DÉSERTS



A bien y regarder, le désert est l'un des personnages principaux du SDR. Il est la réponse immédiate du livre à l'anéantissement de Merzin ("Mais le sable n'a aucune importance dans cette histoire"). Il n'est qu'une séquence isolée dans le texte original, une séquence en dérive qui décrit d'abord les interrogations d'un meurtrier dans le désert, devant sa victime inerte, son retour en ville marqué par une quête impossible (l'Ivresse "fut bien ici, autrefois, mais elle n'y est plus...") avant d'évoquer une série de souvenirs cruels : l'enfance de Vertuns, la disparition d'une jeune fille qui voulait se marier à Dieu, enfin les déboires d'Arold Stephenberg.

Le chapitre "Déserts ! Le moment est venu" a fait l'objet de nombreuses reprises, dès 1991. En 1998, il prend la forme d'un récit circulaire qui fait la conclusion du recueil publié chez le Chasseur abstrait dix ans plus tard, L'intérieur extérieur. Cette version écarte un épisode particulièrement absurde où Stephenberg, las de ses concitoyens, s'enfuit au désert et devient malgré lui roi d'un monde qu'il rejette tout autant. Malheureusement, quand il retrouve le désert, Arold Stephenberg se fait trucider par un Napoléon Bonaparte factice, qui n'est d'ailleurs qu'une "pseudo-réalité". Ce développement apparaît dans le SDR (2010) en conclusion de la troisième partie, "Abstractions réalistes". L'épisode du désert est assurément l'une des matrices les plus productives du SDR.

Le désert resurgit très rapidement dans le SDR 1. C'est l'expérience qu'en fait un révolutionnaire affecté par une disjonction temporelle (la nuit succède immédiatement au matin). Après des désordres qui transforment son parcours dans la ville en cauchemar, le personnage se retrouve propulsé dans un désert qu'il tente de parcourir jusqu'à épuisement. Heureusement (?), il est sauvé par le metteur en scène Jack Ern-Streizald qui vient le chercher en jumbo-jet, sous l'oeil des caméras du monde entier.

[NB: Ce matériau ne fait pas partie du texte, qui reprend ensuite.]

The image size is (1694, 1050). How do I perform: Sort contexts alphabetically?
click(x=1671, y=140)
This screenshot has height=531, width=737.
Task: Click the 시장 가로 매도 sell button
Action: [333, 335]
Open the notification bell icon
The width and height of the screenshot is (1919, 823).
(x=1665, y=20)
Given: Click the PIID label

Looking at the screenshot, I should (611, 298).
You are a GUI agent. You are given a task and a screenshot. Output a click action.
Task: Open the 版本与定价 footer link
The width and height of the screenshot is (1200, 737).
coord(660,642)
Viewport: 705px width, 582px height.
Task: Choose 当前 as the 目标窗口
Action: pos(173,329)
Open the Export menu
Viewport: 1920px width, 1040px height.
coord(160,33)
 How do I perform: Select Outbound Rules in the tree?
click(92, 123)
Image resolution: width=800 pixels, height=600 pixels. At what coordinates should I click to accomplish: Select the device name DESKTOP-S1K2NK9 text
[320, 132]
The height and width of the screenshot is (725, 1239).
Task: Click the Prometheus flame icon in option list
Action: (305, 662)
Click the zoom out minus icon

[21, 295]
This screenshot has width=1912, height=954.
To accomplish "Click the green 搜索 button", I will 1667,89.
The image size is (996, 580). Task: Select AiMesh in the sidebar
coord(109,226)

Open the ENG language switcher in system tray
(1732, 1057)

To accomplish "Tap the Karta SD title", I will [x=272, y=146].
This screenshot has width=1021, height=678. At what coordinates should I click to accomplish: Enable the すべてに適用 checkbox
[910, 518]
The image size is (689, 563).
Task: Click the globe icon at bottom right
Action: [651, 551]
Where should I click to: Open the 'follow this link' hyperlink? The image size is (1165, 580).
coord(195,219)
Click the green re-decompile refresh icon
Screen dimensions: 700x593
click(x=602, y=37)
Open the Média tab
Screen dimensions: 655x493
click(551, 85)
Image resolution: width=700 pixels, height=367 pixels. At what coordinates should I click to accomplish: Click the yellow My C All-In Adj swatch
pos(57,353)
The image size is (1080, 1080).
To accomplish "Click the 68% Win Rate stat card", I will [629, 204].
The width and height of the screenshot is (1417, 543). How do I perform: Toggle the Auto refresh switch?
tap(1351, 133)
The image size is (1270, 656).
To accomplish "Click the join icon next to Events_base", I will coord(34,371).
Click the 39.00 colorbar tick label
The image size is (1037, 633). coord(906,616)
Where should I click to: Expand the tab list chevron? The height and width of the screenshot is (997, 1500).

Ces épisodes initiaux ont fait l'objet de variantes et de développements nombreux qui ont amplifié l'emprise du thème désertique sur le SDR. Deux parties du SDR (2010) sont issus de la restauration "épistémologique" du roman en 1999 : "Merzin détruit" et "Jumbo-jet". Les expériences du désert se multiplient et perturbent la société par les désordres qu'elles provoquent. Une "idéologie du désert" se répand, qui prend appui sur le fait divers merziniaque. Certains recherchent l'expérience du désert tandis que d'autres la subissent.
Joe R. confronté à une fissure dans le sol tente de la déchiffrer comme si elle contenait un message inexprimable ; un artiste conceptuel couvre des murs mal façonnés de peinture noire qui ne sèche jamais et forme de gros bouillons dans les cratères du mur. Le meurtrier à l'origine de toutes les disgressions qui ont suivi est également évoqué par une mystérieuse "princesse néantiste".